Le terme « philosophie » a plusieurs définitions, comme par exemple « amour de la sagesse » ou « recherche de vérité ». Dans le contexte d’un récit dit philosophique, le mot fait notamment référence à la présence de plusieurs concepts dit universaux, c’est-à-dire qu’ils concernent l’ensemble de l’humanité (comme l’amour, le désir, le plaisir, l’imagination, autrui, la liberté, le vrai, le bon, la pensée, le mal, la souffrance, la mort, le temps, le mouvement, etc.). L’avantage de ces notions est qu’elles ne sont pas stabilisées et standardisées. Elles sont discutables et contestables et présentent pour cette raison un grand intérêt pour la recherche philosophique. Cependant, la présence de ces notions ne saurait suffire, puisque ce qui distingue aussi la philosophie des autres disciplines est la manière dont elle aborde ces notions.
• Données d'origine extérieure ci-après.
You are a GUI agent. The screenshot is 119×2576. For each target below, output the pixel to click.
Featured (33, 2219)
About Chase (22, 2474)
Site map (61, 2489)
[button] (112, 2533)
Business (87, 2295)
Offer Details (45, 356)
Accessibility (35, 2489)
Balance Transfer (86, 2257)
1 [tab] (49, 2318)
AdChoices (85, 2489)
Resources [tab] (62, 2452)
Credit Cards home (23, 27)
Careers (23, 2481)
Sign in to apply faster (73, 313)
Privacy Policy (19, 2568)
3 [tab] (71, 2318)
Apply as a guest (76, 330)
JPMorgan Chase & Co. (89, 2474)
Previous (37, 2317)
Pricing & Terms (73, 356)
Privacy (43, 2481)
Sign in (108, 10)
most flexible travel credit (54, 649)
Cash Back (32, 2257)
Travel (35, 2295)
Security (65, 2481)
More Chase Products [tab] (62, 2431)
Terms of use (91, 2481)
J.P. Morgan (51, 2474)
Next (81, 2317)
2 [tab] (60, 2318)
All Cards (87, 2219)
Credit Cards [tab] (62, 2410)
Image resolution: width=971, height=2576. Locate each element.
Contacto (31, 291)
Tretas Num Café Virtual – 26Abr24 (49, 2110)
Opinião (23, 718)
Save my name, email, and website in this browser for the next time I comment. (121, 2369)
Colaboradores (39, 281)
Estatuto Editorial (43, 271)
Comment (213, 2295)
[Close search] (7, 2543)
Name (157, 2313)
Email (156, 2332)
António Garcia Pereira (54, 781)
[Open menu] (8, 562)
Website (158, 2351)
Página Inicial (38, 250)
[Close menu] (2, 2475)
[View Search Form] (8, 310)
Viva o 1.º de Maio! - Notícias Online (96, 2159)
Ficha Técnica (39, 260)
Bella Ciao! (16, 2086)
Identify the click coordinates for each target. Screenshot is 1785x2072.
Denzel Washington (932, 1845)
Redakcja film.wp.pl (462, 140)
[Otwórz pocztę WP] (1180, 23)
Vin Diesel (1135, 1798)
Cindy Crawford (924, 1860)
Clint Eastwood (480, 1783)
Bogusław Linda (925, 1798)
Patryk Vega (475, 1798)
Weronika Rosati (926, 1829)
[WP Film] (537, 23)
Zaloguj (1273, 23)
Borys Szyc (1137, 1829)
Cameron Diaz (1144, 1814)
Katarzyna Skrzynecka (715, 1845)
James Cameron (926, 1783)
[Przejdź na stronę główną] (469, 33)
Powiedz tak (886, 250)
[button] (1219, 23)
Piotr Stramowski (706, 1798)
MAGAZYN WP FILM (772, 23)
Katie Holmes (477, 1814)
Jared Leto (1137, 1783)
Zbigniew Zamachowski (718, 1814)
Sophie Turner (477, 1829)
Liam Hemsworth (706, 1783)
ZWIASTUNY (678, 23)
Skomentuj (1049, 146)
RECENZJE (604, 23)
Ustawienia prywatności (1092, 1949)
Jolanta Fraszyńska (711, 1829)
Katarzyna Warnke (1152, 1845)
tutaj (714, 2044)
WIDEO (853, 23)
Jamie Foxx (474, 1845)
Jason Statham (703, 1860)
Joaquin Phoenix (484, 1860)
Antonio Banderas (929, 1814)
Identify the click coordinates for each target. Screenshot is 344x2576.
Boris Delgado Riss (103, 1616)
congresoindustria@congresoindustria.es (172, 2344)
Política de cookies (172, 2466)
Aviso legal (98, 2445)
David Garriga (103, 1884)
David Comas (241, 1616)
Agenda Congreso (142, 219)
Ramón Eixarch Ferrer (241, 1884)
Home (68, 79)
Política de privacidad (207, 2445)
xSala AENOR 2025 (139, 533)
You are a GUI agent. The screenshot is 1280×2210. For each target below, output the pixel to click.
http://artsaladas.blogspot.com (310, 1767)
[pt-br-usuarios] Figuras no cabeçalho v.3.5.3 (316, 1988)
Cette manière est dite « critique » et/ou « analytique » et/ou « méthodique », voire «créative» et «évaluative».

Par philosophie, il faut aussi entendre logique, éthique, esthétique, métaphysique, épistémologie. Ce sont les sous disciplines de la philosophie et la présence dans les récits de certains éléments faisant clairement référence à ces sous disciplines est important. Plus concrètement, la présence de quelques principes logique, comme le principe de non contradiction ou des renversements du type « tous les chats sont des animaux, mais tous les animaux ne sont pas des chats » est une manière intéressante d’initier les lecteurs à cette discipline de la logique. Il en va de même pour les autres sous disciplines de la philosophie, comme l’éthique ou l’esthétique. Présenter dans les récits des dilemmes moraux ou des positions en matière d’esthétisme est une manière de favoriser le questionnement dans ces disciplines.

  1. Principe de modélisation

Un rôle d’un récit philosophique pourrait être de modéliser une pensée critique, un dialogue réflexif et une action éclairée par cet échange. Plus précisément, les personnages pourraient constituer des modèles, non pas dans ce qu’il conviendrait de penser, mais dans le sens où ils utilisent leur raison pour clarifier voire solutionner des problèmes. Il s’agit alors de décrire les étapes par lesquelles les personnages passent et mettre l’accent sur le parcours réflexif qui est en jeu à ce moment du récit. L’utilisation de diverses habiletés de pensée peut contribuer à cela. Par exemple, les personnages pourraient définir certains mots, faire des comparaisons, des distinctions, envisager les conséquences, dégager des présupposés, formuler des hypothèses, donner des exemples, apporter des contre-exemples, modifier leurs points de vue, etc. Il n’est pas nécessaire de combiner un grand nombre d’habiletés dans un récit, mais la présence de ces éléments aide à montrer aux lecteurs comment utiliser ces habiletés et à observer leur utilité.

  1. Principe d’autocritique et d’autocorrection

Ce critère est important, car par la présence de cet élément dans un récit, les lecteurs sont invités à se pencher sur des processus autocritique, c’est-à-dire à fréquenter des modes de pensée qui s’interrogent sur la manière de penser ou d’agir tout en évaluant la production des idées ou des actes. Plus concrètement, il s’agit de présenter des personnages qui, par exemple, commettent des erreurs et qui cherchent pourquoi ils se sont trompés ou des personnages qui ont une idée et qui se demandent si c’est une bonne idée ou encore qui se demande si ce qu’ils ont fait est bien ou mal. L’acte philosophique est la mise en œuvre d’une pensée de plus en plus consciente d’elle-même et, en présentant des personnages qui sont préoccupés par leur propre pensée et par la manière dont ils se comportent, les élèves se familiarisent avec ce processus jusqu’à se l’approprier. En somme, il s’agit de montrer dans les textes que la pensée peut effectuer un retour sur elle-même ou sur les actions que les personnages ont menées pour aider les jeunes à s’engager dans ce processus autocritique qui concerne autant la pensée que l’action.